_SOURCE EXTRACT_
"""

The request comes as the administration urges agencies to double down on research in artificial intelligence and other emerging technologies.
The Trump administration’s 2020 budget request would cut research and development funding for every agency except NASA and the Defense Department.
The proposal comes as the White House presses federal agencies to prioritize investments in “industries of the future,” namely artificial intelligence, 5G, quantum computing and advanced manufacturing.
The White House on Monday published a full breakdown of the president’s 2020 budget request, building on the broad spending outline officials released last week. While the proposal highlights the importance of government research in bolstering the country’s national and economic security, it puts a significant portion of agencies’ R&D budgets on the chopping block.
“While recognizing the continued importance of R&D spending to support innovation, fiscal prudence demands a more focused approach to the federal R&D budget in the context of America’s multi-sector R&D enterprise,” the administration wrote in the breakdown.

"""

_PROBLEMS TO SOLVE_
1 - In the budget passage, which agencies would escape cuts to research and development funding under the 2020 request?
2 - Repeat everything in the budget passage from "The proposal comes" down to "in the breakdown.".

_INFORMATION SHOWN_

"""

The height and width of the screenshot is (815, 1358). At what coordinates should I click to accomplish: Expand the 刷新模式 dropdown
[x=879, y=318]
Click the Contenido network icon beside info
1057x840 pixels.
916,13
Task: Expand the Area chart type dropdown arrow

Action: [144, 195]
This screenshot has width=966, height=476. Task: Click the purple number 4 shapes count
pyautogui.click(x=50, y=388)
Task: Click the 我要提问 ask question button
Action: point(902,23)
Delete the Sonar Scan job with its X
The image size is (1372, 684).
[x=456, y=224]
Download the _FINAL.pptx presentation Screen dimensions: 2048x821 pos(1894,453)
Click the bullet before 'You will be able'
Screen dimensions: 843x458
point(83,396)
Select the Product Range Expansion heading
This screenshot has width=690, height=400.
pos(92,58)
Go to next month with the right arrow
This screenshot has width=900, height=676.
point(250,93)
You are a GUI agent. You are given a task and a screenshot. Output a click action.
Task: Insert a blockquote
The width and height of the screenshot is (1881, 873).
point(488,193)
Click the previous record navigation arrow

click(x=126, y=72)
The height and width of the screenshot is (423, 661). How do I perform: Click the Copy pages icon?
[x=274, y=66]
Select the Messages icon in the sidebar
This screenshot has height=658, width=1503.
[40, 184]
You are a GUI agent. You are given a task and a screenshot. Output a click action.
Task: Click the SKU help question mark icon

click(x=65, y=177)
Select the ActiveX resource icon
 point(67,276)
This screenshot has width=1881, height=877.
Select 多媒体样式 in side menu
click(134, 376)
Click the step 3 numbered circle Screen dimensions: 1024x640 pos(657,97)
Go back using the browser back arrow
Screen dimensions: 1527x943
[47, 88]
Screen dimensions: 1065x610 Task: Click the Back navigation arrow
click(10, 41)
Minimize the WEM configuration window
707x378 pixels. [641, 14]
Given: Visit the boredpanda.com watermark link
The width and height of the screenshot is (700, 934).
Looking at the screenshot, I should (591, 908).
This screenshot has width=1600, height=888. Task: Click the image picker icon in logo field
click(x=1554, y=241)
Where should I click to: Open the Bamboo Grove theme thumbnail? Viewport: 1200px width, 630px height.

"""

_YOUR RESPONSES_
1 - NASA and the Defense Department.

2 -
The proposal comes as the White House presses federal agencies to prioritize investments in “industries of the future,” namely artificial intelligence, 5G, quantum computing and advanced manufacturing.
The White House on Monday published a full breakdown of the president’s 2020 budget request, building on the broad spending outline officials released last week. While the proposal highlights the importance of government research in bolstering the country’s national and economic security, it puts a significant portion of agencies’ R&D budgets on the chopping block.
“While recognizing the continued importance of R&D spending to support innovation, fiscal prudence demands a more focused approach to the federal R&D budget in the context of America’s multi-sector R&D enterprise,” the administration wrote in the breakdown.